Warum sind die Türen heute so massiv? 

Natürlich gab es auch in der UdSSR Einbrüche, und die Menschen waren sehr besorgt darüber, dass die Türen qualitativ so schlecht waren und leicht aufgebrochen werden konnten.

Warum hat der Staat seinen Bürgern dann keine diebstahlsicheren Wohnungen zur Verfügung gestellt? Überraschenderweise gab es politische Gründe, die von der Kommunistischen Partei veranlasst wurden. Die Bolschewiki waren der Meinung, dass die Herstellung und der Einbau von Eisentüren nicht nur kostspielig wäre, sondern auch die ideologische Grundlage des Kommunismus untergraben würde. Natürlich, wozu braucht man Eisentüren in einem Land, in dem alles dem Volk gehört und die Polizei ihren Dienst perfekt verrichtet. Und außerdem: Was sollte man hinter Eisentüren verstecken? In einer Gesellschaft mit einem geringen Maß an Privatsphäre würde jeder, der sich abkapseln wollte, verdächtigt Klatsch auf sich ziehen.

In den späteren Jahren der UdSSR wurde der Einbau dicker, oft mehrschichtiger oder mehrfacher Eisentüren zu einer großen Sache - und auch Gitter vor den Fenstern kamen auf, die vor Einbrechern schützen sollten. Selbst wenn man in seiner 30 Quadratmeter- Zweizimmerwohnung keine Millionen oder ein Diamantenversteck hatte, konnte man eine imposante Tür einbauen und damit vor den Nachbarn angeben. Aber der Hauptgrund für die Beliebtheit dicker und mehrschichtiger Türen ist sicherlich psychologischer Natur - nach Jahren der Unsicherheit hinter dünnen kleinen Türen überkompensierten die Russen dies nun durch den Einbau mehrerer Türen.

Warum öffneten sich die meisten Türen in sowjetischen Appartements nach innen? 

Es gibt auch den immer wiederkehrenden sowjetischen Mythos, dass die meisten Türen zu den sowjetischen Wohnungen aus Gründen der Staatssicherheit nach innen geöffnet werden konnten - der KGB wollte angeblich, dass die Wohnungen leicht aufzubrechen waren, falls sich jemand Gefährliches darin einschloss.

Das ist natürlich reine Fiktion.
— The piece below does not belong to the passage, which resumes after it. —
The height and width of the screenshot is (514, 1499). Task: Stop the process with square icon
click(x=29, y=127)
Der sowjetische KGB konnte bei Bedarf in jede Wohnung eindringen oder einbrechen, ganz gleich, wie dick die Türen waren oder zu welcher Seite sie sich öffneten. Der wahre Grund ist viel einfacher: Die Treppen in Chruschtschowkas sind sehr schmal. Würden die Türen nach außen aufgehen, bräuchten sie einfach mehr Platz im Treppenhaus. Und in manchen Häusern standen die Türen benachbarter Wohnungen so dicht beieinander, dass man seine Tür öffnen und ungewollt den Nachbarn damit treffen konnte, während dieser an seinem eigenen Schloss und Schlüssel herumhantierte. Also öffneten sich die Türen nach innen - und als diese Türen in den 1990er Jahren wieder eingebaut wurden, tauschten viele Bürger die Rahmen aus und ließen sie nach außen öffnen, um mehr Platz in der Wohnung zu haben.
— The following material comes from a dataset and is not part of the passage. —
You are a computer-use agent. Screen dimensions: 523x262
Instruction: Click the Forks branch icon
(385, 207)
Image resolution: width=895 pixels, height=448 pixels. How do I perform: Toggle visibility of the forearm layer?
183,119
Interessant, dass sich die Russen ihre Liebe zu dicken Türen bis heute bewahrt haben. „Ich werde niemals mit einer solchen Tür in einem solchen Haus übernachten können, geschweige denn meine Kinder und meine Frau dort lassen. Da heißt es ‚Hereinspaziert, wer will!‘ Und man ist nie sicher!“, schrieb ein russischer Internetnutzer über amerikanische Glas- und Holztüren. Hat er damit recht? 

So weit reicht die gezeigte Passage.